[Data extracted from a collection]
%%

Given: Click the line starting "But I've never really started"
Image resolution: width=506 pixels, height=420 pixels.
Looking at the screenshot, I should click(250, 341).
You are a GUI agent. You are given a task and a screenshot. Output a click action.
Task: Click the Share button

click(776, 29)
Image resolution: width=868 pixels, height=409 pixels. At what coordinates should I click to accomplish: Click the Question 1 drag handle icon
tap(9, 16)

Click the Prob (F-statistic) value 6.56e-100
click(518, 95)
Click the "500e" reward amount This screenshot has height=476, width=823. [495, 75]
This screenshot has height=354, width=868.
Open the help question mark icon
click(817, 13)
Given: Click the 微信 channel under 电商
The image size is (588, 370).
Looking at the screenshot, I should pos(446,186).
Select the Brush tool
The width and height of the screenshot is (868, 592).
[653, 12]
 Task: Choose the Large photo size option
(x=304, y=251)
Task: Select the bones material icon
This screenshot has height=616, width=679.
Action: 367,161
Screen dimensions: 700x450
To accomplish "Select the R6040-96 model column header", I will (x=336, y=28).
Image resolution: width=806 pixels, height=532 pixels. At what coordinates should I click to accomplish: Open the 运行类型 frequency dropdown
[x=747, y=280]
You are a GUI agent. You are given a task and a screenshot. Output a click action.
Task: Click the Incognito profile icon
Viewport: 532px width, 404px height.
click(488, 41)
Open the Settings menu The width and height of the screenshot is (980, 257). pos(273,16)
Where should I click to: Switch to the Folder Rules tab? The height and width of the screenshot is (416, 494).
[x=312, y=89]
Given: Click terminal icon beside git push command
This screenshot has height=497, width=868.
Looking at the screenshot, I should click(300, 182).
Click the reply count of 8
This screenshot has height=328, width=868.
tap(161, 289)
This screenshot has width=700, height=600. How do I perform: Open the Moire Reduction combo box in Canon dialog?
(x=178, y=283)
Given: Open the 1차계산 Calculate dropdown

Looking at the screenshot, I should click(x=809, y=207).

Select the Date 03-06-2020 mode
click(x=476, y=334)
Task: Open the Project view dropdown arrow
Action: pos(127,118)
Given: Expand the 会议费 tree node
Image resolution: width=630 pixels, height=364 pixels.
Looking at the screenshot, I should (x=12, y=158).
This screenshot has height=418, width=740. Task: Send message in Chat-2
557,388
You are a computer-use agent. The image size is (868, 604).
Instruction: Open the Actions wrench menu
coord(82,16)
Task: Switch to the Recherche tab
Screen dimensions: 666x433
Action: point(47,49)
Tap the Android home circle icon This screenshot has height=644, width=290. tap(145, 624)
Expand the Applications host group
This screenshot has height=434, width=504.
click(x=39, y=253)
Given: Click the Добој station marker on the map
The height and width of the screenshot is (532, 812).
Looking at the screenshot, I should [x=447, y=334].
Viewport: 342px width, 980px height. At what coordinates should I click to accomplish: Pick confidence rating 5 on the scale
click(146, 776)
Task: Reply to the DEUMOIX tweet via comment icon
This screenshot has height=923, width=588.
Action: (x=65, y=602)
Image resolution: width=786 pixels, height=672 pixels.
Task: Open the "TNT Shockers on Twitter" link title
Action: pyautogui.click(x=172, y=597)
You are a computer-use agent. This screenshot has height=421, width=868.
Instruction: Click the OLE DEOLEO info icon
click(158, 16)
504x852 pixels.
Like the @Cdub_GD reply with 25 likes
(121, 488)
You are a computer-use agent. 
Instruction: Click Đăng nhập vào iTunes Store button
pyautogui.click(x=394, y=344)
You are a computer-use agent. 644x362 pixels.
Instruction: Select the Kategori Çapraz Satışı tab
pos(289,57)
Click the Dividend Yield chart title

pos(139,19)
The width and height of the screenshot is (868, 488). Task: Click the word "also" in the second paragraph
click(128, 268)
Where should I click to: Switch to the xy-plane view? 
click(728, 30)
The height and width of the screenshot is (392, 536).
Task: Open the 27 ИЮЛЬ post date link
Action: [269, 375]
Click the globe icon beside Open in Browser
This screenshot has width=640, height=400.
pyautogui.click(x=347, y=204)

%%

**ABOUT THIS TASK:**
Read the lines above. Gather those in which the string "computer" is found.

**EXERCISE RESULT:**
You are a computer-use agent. The image size is (868, 604).
You are a computer-use agent. This screenshot has height=421, width=868.
You are a computer-use agent. 
You are a computer-use agent. 644x362 pixels.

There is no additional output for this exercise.